Em 2000 existiam 318 estabelecimentos públicos estaduais em zona rural no Paraná. Em 2009 são consideradas 584 escolas públicas estaduais do campo. Houve ainda um aumento no número de matrículas do ensino médio aos sujeitos do campo, em 2000 eram 3.363 alunos, em 2008 chegou a mais de 15, 3 mil estudantes. O ensino fundamental registrou quase 50 mil matrículas no mesmo ano.
Além do investimento em infraestrutura, formação continuada de pedagogos e professores que atuam nas escolas do campo, elaboração de material didático específico e produção de material de apoio para orientação às escolas do campo.
Também acontece um período de votação de uma deliberação do Conselho Estadual de Educação que orienta os critérios para ampliação de ensino médio e ensino fundamental nas escolas do campo. “Nós estamos construindo os marcos legais e normativos para referendar e fortalecer as escolas do campo no Paraná”, disse o chefe.
Desafios – Um dos desafios existentes na educação do campo é fazer com que as escolas se reconheçam nos seus projetos políticos pedagógicos. “As escolas estão localizadas no campo, mas não possuem identidade pedagógica como sendo do campo, não discutem inclusive conteúdos daquela realidade”, falou Amaral.

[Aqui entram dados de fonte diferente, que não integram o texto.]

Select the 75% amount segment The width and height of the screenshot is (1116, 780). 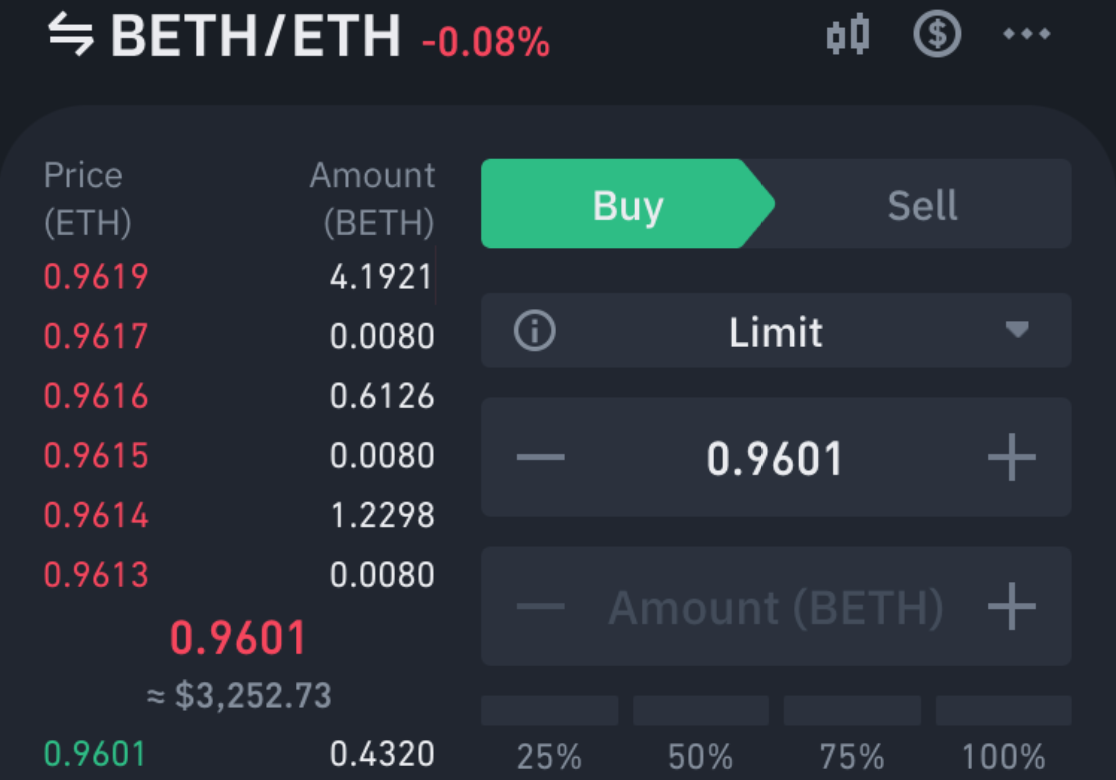852,735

Outro desafio é reduzir o fechamento de escolas municipais do campo. “Como houve um crescente investimento no transporte escolar rural, muitos prefeitos interpretaram que precisariam fechar as escolas e colocar os estudantes nos ônibus para se deslocarem às cidades para estudar”.
“Estamos avaliando e discutindo como os prefeitos que é muito mais coerente e viável manter uma escola rural com uma proposta pedagógica adequada do que causar este deslocamento dos alunos, que causa inclusive índices de evasão significativos”, comentou o chefe da Diversidade ao lembrar das ações tomadas para sanar o problema. Em 2000 havia 2.725 estabelecimentos públicos municipais de educação rural. Este número diminuiu para 1.332 estabelecimentos em 2008.